[Stored data entries]

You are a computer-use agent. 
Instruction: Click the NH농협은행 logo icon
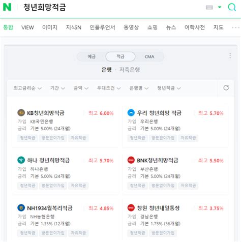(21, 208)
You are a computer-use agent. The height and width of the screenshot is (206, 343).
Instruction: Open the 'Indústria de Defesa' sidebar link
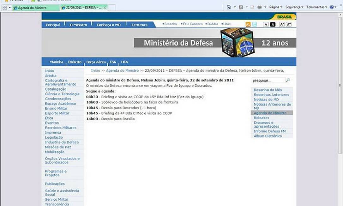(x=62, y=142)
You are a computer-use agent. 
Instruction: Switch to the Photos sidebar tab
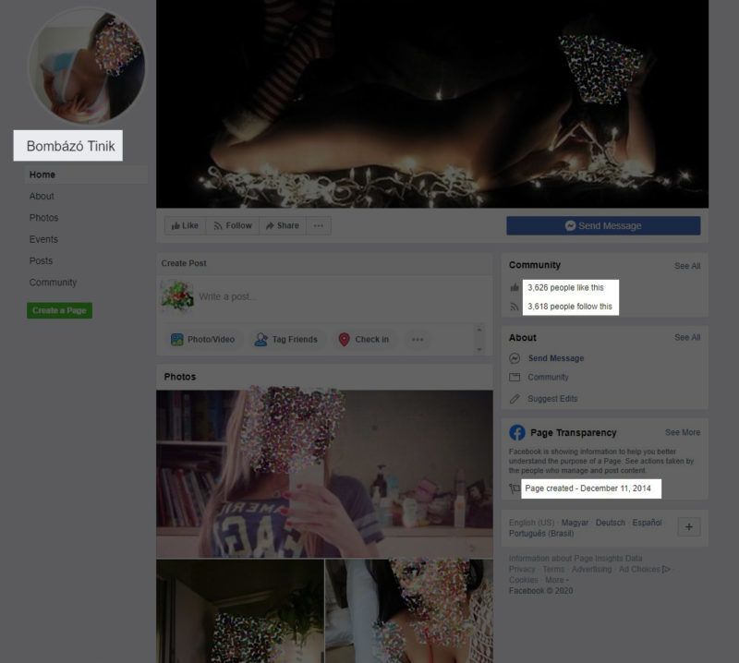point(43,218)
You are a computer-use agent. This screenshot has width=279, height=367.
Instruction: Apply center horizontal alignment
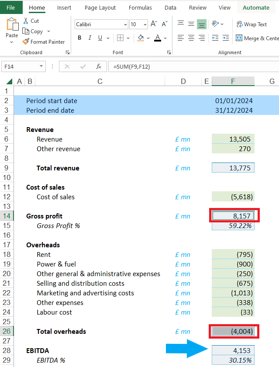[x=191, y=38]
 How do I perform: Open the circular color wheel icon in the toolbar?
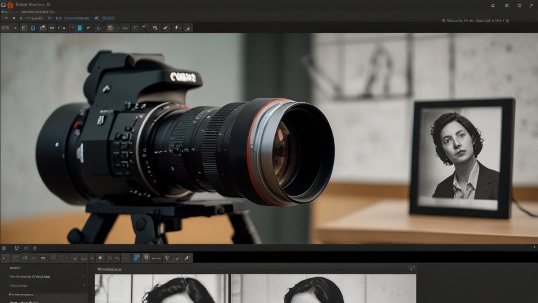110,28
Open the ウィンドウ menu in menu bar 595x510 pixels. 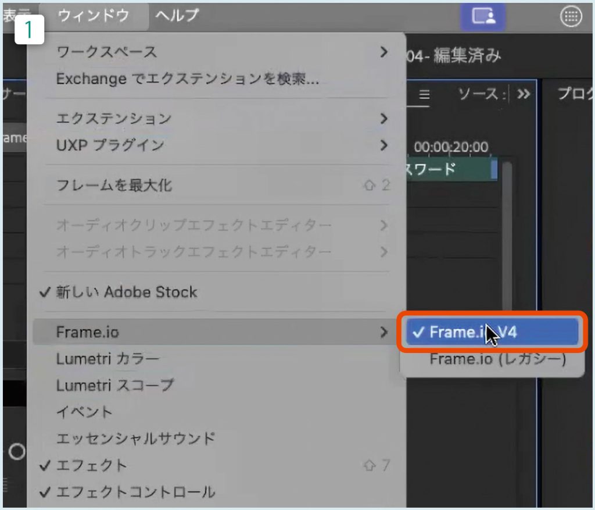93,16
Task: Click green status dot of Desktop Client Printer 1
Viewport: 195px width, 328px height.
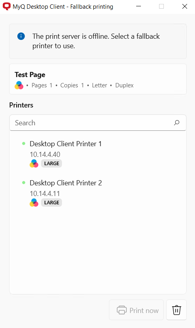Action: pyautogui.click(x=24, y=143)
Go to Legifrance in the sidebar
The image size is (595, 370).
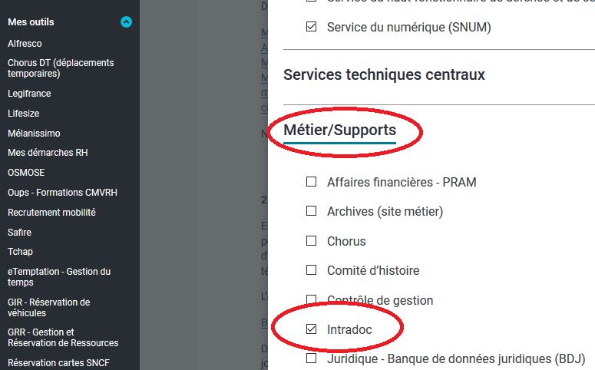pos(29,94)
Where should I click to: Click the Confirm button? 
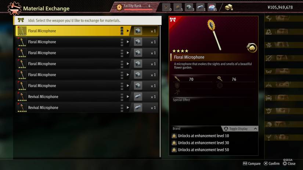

◆ **Directions**: With pictures omitted, restate word for word every line above from the one containing "Go to Legifrance in the sidebar" to the end of the entries.

◆ **Response box**:
Go to Legifrance in the sidebar
The image size is (595, 370).
pos(29,94)
Where should I click to: Click the Confirm button? 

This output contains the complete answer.